[What is being asked] How many lines in the data below contain the string "color"? Answer with the number only.

(Beginning of Exercise data)

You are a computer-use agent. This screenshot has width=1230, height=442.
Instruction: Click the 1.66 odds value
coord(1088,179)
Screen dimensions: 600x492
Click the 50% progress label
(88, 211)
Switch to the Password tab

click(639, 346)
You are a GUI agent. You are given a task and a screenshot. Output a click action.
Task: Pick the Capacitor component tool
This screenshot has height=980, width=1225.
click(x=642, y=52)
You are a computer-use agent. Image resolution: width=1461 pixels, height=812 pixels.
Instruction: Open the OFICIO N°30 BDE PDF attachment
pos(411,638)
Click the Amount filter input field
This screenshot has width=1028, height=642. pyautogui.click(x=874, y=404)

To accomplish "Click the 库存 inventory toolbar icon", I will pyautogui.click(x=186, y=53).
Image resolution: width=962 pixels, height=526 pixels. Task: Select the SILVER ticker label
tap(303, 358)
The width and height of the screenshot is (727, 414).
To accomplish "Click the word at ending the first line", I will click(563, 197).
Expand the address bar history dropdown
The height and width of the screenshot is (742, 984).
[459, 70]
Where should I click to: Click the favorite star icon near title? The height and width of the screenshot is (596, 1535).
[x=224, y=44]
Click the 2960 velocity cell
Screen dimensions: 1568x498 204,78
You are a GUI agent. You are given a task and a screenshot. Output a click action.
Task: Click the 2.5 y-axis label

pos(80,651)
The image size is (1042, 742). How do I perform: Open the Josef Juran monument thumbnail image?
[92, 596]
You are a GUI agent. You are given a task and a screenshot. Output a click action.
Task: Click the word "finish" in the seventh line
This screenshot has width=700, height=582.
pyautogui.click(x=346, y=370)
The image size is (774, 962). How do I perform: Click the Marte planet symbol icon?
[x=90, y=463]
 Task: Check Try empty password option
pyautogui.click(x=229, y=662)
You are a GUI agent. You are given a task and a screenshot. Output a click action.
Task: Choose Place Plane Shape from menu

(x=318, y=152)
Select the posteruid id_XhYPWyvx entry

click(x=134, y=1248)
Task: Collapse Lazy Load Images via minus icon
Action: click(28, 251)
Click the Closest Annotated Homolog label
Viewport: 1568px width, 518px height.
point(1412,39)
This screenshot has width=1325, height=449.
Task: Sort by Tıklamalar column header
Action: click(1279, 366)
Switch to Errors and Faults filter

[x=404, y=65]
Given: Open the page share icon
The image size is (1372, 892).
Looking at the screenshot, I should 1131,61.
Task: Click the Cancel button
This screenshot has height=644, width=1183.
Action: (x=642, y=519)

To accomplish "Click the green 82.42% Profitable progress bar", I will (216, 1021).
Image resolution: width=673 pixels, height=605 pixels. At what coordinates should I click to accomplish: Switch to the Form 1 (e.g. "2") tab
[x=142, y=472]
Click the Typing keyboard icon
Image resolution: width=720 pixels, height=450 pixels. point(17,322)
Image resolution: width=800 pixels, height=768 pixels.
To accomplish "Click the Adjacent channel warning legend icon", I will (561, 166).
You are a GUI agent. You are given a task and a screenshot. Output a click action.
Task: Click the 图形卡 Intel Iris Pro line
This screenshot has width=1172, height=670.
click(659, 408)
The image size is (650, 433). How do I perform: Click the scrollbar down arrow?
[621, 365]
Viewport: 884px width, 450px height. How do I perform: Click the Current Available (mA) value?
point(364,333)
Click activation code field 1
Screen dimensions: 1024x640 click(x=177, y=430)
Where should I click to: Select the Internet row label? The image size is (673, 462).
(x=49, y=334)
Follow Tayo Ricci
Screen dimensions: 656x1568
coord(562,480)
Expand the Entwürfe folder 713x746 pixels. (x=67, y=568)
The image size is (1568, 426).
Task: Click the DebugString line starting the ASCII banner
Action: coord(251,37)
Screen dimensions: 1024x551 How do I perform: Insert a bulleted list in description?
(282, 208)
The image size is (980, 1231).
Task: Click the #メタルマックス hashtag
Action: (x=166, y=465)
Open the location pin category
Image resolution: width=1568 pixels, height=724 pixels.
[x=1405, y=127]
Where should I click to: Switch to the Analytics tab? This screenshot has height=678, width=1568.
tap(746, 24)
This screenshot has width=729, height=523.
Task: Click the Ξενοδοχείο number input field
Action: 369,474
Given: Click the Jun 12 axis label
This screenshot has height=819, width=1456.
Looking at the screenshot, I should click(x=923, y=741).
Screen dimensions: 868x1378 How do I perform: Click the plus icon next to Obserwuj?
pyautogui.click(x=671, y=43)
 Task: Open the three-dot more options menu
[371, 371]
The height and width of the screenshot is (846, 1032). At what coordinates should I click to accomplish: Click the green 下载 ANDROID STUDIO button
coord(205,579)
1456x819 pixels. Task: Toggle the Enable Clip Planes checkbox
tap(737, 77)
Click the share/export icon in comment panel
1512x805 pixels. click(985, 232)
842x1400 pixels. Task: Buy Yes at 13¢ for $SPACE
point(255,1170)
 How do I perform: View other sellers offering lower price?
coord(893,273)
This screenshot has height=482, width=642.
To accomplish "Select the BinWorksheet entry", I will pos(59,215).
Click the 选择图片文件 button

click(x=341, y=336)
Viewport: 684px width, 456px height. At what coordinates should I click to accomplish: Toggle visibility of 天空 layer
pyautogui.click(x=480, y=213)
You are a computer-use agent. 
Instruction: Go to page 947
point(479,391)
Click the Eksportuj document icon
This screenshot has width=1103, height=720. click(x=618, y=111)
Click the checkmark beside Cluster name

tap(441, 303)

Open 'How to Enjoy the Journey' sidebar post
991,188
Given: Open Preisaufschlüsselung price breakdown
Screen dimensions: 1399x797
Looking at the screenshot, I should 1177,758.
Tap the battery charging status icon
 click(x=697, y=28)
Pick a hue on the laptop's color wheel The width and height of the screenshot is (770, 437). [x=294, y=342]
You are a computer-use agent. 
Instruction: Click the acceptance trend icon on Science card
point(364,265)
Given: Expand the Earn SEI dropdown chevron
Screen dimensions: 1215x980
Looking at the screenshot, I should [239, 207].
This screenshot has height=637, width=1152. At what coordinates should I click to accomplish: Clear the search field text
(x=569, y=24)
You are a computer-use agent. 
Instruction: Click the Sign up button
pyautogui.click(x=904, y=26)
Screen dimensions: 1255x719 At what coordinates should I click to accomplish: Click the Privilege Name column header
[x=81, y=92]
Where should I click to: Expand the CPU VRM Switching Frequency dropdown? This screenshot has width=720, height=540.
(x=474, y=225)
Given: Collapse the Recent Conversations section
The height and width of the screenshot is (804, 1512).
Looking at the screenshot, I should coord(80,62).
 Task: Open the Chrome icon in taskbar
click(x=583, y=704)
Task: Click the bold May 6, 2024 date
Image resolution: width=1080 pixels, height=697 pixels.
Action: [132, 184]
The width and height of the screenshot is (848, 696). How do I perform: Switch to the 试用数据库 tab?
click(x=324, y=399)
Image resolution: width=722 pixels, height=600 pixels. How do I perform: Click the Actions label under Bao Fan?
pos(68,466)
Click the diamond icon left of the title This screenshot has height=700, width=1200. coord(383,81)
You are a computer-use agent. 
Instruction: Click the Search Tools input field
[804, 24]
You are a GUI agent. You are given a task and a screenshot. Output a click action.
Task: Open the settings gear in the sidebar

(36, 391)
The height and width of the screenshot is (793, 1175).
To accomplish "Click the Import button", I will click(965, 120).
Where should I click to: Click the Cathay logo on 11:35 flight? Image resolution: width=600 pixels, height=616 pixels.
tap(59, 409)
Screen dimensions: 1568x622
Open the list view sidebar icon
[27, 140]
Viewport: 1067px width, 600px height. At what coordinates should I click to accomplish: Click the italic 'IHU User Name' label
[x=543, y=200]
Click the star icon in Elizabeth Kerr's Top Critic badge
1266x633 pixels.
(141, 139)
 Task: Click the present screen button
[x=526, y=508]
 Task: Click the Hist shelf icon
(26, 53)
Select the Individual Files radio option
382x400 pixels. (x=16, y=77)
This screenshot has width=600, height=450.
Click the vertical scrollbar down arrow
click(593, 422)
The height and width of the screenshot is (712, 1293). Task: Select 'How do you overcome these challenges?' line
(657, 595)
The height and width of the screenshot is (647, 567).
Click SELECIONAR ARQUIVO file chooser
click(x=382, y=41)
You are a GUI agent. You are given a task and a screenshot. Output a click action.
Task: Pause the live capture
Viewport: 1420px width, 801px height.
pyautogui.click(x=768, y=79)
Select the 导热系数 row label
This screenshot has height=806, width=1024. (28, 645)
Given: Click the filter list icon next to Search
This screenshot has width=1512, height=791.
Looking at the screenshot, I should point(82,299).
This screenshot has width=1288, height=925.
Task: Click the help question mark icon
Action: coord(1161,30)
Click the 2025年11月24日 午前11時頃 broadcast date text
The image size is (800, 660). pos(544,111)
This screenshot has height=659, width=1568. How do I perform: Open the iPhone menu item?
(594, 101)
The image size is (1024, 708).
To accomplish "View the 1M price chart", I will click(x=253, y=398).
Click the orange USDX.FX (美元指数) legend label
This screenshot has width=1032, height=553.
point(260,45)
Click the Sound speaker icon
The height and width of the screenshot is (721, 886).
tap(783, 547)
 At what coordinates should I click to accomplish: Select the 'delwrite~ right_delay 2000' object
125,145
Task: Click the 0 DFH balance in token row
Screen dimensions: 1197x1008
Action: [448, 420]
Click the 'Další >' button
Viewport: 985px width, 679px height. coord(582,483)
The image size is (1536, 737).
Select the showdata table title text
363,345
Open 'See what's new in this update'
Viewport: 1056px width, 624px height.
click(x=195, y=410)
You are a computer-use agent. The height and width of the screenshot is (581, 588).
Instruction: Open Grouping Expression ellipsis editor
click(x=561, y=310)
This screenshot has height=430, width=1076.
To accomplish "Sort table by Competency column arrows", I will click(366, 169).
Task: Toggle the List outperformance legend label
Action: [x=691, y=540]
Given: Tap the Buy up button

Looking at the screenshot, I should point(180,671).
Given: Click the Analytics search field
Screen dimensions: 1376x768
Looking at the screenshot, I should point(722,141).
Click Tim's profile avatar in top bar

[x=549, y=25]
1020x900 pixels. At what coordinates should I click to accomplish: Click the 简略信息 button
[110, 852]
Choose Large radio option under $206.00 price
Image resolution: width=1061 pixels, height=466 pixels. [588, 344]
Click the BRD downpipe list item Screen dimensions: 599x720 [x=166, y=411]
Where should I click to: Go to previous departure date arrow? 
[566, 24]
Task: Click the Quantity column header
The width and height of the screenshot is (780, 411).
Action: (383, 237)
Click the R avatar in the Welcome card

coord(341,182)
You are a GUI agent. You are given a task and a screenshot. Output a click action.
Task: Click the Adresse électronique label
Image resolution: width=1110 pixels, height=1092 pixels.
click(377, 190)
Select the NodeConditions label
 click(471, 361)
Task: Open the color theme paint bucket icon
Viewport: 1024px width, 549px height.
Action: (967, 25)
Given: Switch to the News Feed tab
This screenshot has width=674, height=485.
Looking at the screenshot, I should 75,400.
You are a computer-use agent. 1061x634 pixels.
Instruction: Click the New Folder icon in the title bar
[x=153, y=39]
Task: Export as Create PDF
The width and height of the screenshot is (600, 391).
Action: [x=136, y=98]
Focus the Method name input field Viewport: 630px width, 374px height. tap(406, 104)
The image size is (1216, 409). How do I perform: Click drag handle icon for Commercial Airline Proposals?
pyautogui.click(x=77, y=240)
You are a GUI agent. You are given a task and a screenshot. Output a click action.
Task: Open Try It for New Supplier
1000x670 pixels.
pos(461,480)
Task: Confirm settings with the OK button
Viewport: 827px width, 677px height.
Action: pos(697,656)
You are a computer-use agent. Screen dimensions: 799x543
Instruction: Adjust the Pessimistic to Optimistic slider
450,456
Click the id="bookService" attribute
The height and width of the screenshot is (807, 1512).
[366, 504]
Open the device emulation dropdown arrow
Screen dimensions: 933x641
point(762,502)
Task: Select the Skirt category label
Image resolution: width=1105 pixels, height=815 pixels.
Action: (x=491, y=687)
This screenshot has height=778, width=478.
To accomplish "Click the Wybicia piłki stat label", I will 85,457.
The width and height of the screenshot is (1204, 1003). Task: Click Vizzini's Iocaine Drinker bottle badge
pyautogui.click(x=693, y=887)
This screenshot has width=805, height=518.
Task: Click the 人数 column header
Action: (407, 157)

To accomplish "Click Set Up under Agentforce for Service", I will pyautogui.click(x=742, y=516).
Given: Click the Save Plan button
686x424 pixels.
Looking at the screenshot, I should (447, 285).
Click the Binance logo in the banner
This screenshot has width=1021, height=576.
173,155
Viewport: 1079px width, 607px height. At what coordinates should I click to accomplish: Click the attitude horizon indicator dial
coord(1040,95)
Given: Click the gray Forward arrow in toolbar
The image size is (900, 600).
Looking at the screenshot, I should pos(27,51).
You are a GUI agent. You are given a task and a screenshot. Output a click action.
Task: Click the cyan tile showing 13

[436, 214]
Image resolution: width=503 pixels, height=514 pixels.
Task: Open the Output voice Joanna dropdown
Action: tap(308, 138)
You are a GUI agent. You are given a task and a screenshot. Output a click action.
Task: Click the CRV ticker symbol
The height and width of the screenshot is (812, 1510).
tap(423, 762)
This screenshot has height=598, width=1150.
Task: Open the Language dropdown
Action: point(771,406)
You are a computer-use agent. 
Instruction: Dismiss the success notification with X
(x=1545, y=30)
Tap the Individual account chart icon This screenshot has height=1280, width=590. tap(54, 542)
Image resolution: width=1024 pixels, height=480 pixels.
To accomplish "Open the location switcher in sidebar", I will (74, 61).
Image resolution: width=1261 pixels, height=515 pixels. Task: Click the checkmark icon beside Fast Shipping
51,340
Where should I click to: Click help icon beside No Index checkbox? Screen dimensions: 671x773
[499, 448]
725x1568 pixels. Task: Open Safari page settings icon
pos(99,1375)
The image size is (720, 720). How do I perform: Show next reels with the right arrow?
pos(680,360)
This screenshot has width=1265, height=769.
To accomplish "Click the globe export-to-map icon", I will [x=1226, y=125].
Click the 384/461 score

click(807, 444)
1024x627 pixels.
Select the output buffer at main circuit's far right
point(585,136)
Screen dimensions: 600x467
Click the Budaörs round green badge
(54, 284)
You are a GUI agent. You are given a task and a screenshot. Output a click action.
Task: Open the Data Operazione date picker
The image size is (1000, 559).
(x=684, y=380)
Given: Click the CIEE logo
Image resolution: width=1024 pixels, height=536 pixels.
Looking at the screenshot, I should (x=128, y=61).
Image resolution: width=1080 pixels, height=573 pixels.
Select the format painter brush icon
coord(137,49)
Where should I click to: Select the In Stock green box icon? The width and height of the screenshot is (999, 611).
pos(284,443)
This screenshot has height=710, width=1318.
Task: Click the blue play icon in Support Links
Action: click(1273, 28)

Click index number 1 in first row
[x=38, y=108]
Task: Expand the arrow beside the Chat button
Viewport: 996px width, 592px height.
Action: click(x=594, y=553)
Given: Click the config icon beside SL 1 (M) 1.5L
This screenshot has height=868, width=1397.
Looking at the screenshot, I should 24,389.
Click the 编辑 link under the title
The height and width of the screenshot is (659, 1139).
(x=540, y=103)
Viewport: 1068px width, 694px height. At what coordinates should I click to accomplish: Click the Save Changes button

(End of Exercise data)

[Answer box] 2